A fourth customer asked for a cup of coffee; Pantaleone had to be appealed to. (Emil had not yet come back from Herr Klüber’s shop.) Sanin went and sat by Gemma again. Frau Lenore still went on sleeping, to her daughter’s great delight. “Mamma always sleeps off her sick headaches,” she observed. Sanin began talking—in a whisper, of course, as before—of his minding the shop; very seriously inquired the price of various articles of confectionery; Gemma just as seriously told him these prices, and meanwhile both of them were inwardly laughing together, as though conscious they were playing in a very amusing farce. All of a sudden, an organ-grinder in the street began playing an air from the Freischütz: “Durch die Felder, durch die Auen …” The dance tune fell shrill and quivering on the motionless air. Gemma started … “He will wake mamma!” Sanin promptly darted out into the street, thrust a few kreutzers into the organ-grinder’s hand, and made him cease playing and move away. When he came back, Gemma thanked him with a little nod of the head, and with a pensive smile she began herself just audibly humming the beautiful melody of Weber’s, in which Max expresses all the perplexities of first love. Then she asked Sanin whether he knew “Freischütz,” whether he was fond of Weber, and added that though she was herself an Italian, she liked such music best of all. From Weber the conversation glided off on to poetry and romanticism, on to Hoffmann, whom every one was still reading at that time.

And Frau Lenore still slept, and even snored just a little, and the sunbeams, piercing in narrow streaks through the shutters, were incessantly and imperceptibly shifting and travelling over the floor, the furniture, Gemma’s dress, and the leaves and petals of the flowers.

XII

It appeared that Gemma was not very fond of Hoffmann, that she even thought him … tedious! The fantastic, misty northern element in his stories was too remote from her clear, southern nature. “It’s all fairy-tales, all written for children!” she declared with some contempt. She was vaguely conscious, too, of the lack of poetry in Hoffmann. But there was one of his stories, the title of which she had forgotten, which she greatly liked; more precisely speaking, it was only the beginning of this story that she liked; the end she had either not read or had forgotten. The story was about a young man who in some place, a sort of restaurant perhaps, meets a girl of striking beauty, a Greek; she is accompanied by a mysterious and strange, wicked old man. The young man falls in love with the girl at first sight; she looks at him so mournfully, as though beseeching him to deliver her…. He goes out for an instant, and, coming back into the restaurant, finds there neither the girl nor the old man; he rushes off in pursuit of her, continually comes upon fresh traces of her, follows them up, and can never by any means come upon her anywhere. The lovely girl has vanished for him for ever and ever, and he is never able to forget her imploring glance, and is tortured by the thought that all the happiness of his life, perhaps, has slipped through his fingers.
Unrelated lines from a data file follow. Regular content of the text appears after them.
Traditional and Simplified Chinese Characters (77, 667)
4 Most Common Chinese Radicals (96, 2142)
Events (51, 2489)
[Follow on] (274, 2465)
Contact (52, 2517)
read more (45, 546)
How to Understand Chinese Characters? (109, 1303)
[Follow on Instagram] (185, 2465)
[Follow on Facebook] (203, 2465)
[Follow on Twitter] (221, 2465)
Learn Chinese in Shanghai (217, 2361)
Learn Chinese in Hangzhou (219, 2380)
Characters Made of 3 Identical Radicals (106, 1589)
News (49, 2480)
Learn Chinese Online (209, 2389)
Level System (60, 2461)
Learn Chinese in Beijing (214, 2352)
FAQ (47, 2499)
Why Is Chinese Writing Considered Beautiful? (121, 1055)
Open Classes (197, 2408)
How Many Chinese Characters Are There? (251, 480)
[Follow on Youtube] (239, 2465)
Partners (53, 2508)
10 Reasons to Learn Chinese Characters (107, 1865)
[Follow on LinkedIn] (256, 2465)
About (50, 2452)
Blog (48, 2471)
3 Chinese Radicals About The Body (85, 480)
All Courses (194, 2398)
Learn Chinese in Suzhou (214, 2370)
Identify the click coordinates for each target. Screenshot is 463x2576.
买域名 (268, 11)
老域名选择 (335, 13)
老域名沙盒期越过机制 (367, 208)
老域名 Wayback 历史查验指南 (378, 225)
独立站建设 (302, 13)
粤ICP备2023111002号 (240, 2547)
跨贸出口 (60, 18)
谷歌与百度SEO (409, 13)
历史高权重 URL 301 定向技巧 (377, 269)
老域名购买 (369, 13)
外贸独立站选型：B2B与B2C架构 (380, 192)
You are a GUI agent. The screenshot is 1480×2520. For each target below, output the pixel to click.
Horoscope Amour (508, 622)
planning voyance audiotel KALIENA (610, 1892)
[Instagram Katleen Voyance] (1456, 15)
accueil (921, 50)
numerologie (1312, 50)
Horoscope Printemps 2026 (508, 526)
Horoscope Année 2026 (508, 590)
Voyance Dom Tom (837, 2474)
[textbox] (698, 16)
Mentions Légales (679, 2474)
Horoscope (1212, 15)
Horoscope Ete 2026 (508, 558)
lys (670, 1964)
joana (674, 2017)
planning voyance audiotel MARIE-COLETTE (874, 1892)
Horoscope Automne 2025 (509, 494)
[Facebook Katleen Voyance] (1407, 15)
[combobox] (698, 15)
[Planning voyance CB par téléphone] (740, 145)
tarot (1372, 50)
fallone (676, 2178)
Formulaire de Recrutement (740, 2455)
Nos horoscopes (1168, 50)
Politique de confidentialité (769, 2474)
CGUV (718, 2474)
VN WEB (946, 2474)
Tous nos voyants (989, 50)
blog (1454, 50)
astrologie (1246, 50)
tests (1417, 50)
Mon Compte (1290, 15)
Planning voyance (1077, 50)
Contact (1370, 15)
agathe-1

Hoffmann does not end his story quite in that way; but so it had taken shape, so it had remained, in Gemma’s memory.

“I fancy,” she said, “such meetings and such partings happen oftener in the world than we suppose.”

Sanin was silent … and soon after he began talking … of Herr Klüber. It was the first time he had referred to him; he had not once remembered him till that instant.

Gemma was silent in her turn, and sank into thought, biting the nail of her forefinger and fixing her eyes away. Then she began to speak in praise of her betrothed, alluded to the excursion he had planned for the next day, and, glancing swiftly at Sanin, was silent again.

Sanin did not know on what subject to turn the conversation.

Emil ran in noisily and waked Frau Lenore … Sanin was relieved by his appearance.